Marine Nitrogen Cycling

The McCarthy group has a long-standing interest in the factors that regulate primary production.  Their work has extended from coastal and estuarine areas such as the Chesapeake Bay and Massachusetts Bay to enclosed and semi-enclosed seas such as the Caribbean and Black Seas to open ocean areas such as the North Atlantic, Equatorial Pacific, Southern Ocean, and Arabian Sea.  A common theme is that of examining the effects of strong seasonal or interannual climate forcing on biological and biogeochemical systems.

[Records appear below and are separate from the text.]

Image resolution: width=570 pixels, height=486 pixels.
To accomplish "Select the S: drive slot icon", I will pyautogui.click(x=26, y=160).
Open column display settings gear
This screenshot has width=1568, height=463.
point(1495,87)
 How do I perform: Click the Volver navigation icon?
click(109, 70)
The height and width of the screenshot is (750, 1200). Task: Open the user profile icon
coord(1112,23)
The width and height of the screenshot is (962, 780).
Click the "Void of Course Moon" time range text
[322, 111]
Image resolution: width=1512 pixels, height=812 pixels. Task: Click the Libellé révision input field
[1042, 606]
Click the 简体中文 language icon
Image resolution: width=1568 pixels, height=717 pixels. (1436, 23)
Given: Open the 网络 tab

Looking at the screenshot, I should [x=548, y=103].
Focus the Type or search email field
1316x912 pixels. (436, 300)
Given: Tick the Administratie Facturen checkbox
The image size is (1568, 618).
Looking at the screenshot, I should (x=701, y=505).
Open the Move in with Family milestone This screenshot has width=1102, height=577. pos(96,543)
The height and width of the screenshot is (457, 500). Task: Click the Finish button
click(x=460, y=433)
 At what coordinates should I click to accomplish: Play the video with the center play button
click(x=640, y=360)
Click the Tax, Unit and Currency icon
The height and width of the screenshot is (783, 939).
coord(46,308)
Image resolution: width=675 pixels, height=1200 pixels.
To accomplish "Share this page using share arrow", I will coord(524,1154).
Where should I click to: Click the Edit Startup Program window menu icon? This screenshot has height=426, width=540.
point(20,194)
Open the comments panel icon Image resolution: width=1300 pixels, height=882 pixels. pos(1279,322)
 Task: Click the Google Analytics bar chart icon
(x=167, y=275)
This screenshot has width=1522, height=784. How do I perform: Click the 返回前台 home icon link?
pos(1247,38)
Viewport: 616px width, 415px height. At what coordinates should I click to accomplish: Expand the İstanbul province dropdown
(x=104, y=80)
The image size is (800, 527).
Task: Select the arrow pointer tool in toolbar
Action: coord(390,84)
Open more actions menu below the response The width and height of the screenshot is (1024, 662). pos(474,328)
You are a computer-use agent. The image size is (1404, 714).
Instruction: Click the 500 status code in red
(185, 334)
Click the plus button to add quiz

The elemental currency that weaves through many of these studies is that of nitrogen, which is a common limiting nutrient in marine waters.  By employing isotopic techniques in controlled laboratory studies and field investigations McCarthy’s students and postdocs have pursued a wide range of questions relating to sources of nitrogen and biological and physical processes that supply and retain nitrogenous nutrients in natural systems.

Coupled atmosphere – ocean physical processes such as wind mixing and upwelling can have strong seasonal and episodic characteristics.  Their effects on the redistribution of plankton and the sources of nutrients affect the quality and quantity of production in marine waters, including the configuration of food webs and the efficacy of biological processes in exporting organic matter to the deep-sea.

As climate changes in response to a warming world, some species will shift their distributions in direct response to changes in temperature.  Warmer surface oceans, made less saline by reduced sea ice formation or by increased run off with the melting of land ice, will give rise to different upper ocean density structure and hence nutrient availability.  The role of storms on biological processes continues to be an important line of research made more compelling by the prospect of altered intensities and paths of storms in a warmer world.